From In These Times :
Features > October 29, 2007
Pirates of Private Equity
An insanely lucrative investment strategy finally faces public scrutiny
By Adam Doster
Employees knew that Hastings Manufacturing Co., a family-owned auto-parts supplier 30 miles south of Grand Rapids, Mich., was in deep water. Facing financial pressure, 375 employees—two-thirds of whom were in the United Auto Workers’ (UAW) bargaining unit—conceded $1 million in benefits to save their company, relinquishing newly negotiated pay raises and agreeing to cover part of their own health care costs.
But according to UAW Local 138 Chief Steward Kim Townsend, who testified before the House Commercial and Administrative Law subcommittee in September, when Hastings’ management declared bankruptcy and was taken over by the private equity firm Anderson Group in December 2005, the slicing didn’t stop there. Sick days were cut in half, an existing two-tier wage system with a top rate of $13.49 an hour was maintained and the allotment for bargaining time was limited to two hours a month on company time. For retirees, the consequences were more dire, with pensions and health care coverage all but severed.

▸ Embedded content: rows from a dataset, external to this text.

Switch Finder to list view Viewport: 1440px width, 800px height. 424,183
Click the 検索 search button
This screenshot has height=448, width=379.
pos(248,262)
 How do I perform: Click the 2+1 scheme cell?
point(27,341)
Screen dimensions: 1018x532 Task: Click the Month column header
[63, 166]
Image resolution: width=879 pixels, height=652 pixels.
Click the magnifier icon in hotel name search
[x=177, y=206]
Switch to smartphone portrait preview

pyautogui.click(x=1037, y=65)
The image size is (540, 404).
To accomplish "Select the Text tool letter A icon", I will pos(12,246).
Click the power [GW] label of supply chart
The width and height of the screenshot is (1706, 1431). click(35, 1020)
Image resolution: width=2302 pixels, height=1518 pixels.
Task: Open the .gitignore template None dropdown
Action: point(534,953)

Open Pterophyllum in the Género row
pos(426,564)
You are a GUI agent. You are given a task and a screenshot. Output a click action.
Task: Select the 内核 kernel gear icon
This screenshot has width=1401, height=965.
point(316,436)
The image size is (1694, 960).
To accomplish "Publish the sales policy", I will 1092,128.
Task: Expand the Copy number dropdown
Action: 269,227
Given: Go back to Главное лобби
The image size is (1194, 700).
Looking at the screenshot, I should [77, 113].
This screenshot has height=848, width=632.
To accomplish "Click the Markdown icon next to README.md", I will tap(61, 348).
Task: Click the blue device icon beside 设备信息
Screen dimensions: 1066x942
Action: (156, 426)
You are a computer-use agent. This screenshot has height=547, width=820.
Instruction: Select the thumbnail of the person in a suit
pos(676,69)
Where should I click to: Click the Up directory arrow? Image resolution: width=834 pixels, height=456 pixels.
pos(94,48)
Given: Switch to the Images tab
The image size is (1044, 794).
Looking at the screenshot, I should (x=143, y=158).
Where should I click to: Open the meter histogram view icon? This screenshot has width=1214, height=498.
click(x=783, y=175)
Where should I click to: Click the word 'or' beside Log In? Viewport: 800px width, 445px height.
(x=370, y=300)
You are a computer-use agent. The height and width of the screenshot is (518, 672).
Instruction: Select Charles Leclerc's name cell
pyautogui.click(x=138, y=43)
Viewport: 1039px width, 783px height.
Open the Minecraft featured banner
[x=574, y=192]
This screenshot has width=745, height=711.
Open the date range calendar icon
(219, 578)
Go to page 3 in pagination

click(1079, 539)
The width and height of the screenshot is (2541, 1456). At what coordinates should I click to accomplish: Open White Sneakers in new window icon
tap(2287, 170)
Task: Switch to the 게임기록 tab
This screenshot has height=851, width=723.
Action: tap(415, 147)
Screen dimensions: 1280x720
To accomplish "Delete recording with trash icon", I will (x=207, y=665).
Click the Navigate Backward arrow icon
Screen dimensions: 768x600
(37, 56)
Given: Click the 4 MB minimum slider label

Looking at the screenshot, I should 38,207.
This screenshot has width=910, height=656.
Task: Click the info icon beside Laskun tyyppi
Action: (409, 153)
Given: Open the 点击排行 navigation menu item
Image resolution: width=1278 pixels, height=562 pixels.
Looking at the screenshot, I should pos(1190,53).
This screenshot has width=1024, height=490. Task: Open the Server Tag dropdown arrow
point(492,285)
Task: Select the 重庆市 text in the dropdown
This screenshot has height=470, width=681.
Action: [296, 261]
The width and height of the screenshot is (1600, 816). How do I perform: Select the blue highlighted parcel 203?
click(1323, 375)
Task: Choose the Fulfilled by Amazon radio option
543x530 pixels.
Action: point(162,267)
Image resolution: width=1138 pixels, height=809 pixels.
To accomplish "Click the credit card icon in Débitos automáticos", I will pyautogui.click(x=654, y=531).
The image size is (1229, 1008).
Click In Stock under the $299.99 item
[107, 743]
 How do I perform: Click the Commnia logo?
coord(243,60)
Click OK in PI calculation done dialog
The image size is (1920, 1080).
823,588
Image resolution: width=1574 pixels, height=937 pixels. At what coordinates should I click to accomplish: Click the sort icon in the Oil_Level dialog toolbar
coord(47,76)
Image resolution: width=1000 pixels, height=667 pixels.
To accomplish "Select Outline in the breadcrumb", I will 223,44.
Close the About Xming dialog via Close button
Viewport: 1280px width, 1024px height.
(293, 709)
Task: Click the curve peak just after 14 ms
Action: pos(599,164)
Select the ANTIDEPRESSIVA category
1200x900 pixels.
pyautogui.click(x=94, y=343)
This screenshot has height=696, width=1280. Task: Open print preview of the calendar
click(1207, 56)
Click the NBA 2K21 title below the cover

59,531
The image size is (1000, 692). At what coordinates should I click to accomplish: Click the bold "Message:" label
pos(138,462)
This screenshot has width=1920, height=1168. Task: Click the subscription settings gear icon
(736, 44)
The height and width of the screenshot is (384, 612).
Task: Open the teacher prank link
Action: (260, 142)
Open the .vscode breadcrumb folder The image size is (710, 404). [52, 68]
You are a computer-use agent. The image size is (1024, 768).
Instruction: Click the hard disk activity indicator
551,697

To market analysts, Hastings appears more profitable today. But its value stems not from innovation but from breaking obligations to the company’s employees and retirees. “We make the same products,” Townsend said at the hearing, “in the same building, with the same equipment, for the same customers as we did before the asset sale.”
As the Hastings case exemplifies, mysterious financial entities known as private equity funds are laying waste to economies around the world. The firms that manage these funds grab up companies, strip them of their assets, gobble up the profits, and leave workers and local communities to pick over the detritus.